> [WHAT IS REQUIRED] Transcribe exactly each line of the entries, from the opening line to the line with "The height and width of the screenshot is (343, 1023).", with both of those lines included.

> [RECORD SET]
--- --- ---
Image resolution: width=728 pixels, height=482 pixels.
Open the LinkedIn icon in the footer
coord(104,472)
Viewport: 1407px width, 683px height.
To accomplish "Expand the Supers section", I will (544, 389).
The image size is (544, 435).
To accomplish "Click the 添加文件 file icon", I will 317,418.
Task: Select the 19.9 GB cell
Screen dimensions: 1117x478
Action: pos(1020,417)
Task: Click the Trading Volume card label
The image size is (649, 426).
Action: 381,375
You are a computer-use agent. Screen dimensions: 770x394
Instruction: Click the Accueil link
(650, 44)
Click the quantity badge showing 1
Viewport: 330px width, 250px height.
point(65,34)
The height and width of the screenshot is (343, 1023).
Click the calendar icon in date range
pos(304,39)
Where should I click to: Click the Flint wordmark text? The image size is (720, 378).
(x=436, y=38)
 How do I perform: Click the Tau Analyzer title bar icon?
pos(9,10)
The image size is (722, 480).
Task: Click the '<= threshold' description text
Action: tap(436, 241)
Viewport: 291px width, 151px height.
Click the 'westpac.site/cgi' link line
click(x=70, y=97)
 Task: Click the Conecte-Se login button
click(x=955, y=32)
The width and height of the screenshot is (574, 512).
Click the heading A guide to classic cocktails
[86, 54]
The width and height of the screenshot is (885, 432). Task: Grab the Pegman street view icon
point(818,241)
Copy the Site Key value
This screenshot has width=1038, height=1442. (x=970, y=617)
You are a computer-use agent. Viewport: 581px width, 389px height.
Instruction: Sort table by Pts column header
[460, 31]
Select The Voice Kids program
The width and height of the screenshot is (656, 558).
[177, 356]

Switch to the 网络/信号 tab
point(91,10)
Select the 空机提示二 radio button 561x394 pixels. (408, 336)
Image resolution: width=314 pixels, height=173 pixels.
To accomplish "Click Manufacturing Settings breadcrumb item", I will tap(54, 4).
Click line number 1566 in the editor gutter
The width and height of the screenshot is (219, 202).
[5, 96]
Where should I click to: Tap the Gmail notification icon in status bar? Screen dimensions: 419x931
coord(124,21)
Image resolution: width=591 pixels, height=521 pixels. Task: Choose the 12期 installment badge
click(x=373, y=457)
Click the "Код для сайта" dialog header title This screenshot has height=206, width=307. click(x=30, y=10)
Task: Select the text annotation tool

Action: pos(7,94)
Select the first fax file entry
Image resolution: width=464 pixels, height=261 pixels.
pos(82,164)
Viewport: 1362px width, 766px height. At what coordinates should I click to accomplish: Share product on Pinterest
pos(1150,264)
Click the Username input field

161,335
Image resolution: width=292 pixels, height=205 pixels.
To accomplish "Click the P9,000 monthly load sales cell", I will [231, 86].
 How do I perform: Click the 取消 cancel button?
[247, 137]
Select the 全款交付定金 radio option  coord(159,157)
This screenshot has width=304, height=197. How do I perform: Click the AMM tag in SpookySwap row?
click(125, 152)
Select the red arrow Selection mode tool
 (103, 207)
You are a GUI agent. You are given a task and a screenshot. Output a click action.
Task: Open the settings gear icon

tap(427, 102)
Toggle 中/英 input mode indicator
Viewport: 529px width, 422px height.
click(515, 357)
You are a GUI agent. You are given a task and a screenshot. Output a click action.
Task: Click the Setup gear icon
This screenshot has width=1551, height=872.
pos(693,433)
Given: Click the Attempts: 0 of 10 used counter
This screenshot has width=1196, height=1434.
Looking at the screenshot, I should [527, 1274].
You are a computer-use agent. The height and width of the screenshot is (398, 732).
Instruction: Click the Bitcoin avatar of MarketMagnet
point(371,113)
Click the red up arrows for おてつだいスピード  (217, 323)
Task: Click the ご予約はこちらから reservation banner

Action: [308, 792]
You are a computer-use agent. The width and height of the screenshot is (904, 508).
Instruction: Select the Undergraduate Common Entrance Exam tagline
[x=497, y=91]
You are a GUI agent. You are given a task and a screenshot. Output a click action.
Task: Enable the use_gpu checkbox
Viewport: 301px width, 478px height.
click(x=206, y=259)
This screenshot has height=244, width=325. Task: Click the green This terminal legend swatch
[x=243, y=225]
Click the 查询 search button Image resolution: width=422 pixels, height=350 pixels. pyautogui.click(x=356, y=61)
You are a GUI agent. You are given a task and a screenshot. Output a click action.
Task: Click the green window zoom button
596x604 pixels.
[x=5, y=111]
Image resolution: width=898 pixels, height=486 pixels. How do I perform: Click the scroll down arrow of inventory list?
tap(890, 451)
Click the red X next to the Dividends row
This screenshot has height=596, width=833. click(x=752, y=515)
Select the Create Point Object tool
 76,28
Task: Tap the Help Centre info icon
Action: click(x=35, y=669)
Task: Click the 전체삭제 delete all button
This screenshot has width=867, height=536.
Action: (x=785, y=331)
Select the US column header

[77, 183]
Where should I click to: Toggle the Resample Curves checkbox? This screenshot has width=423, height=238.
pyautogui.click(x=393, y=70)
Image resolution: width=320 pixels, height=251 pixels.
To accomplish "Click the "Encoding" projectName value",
--- --- ---
> [COMPLETED EXERCISE]
Image resolution: width=728 pixels, height=482 pixels.
Open the LinkedIn icon in the footer
coord(104,472)
Viewport: 1407px width, 683px height.
To accomplish "Expand the Supers section", I will (544, 389).
The image size is (544, 435).
To accomplish "Click the 添加文件 file icon", I will 317,418.
Task: Select the 19.9 GB cell
Screen dimensions: 1117x478
Action: pos(1020,417)
Task: Click the Trading Volume card label
The image size is (649, 426).
Action: 381,375
You are a computer-use agent. Screen dimensions: 770x394
Instruction: Click the Accueil link
(650, 44)
Click the quantity badge showing 1
Viewport: 330px width, 250px height.
point(65,34)
The height and width of the screenshot is (343, 1023).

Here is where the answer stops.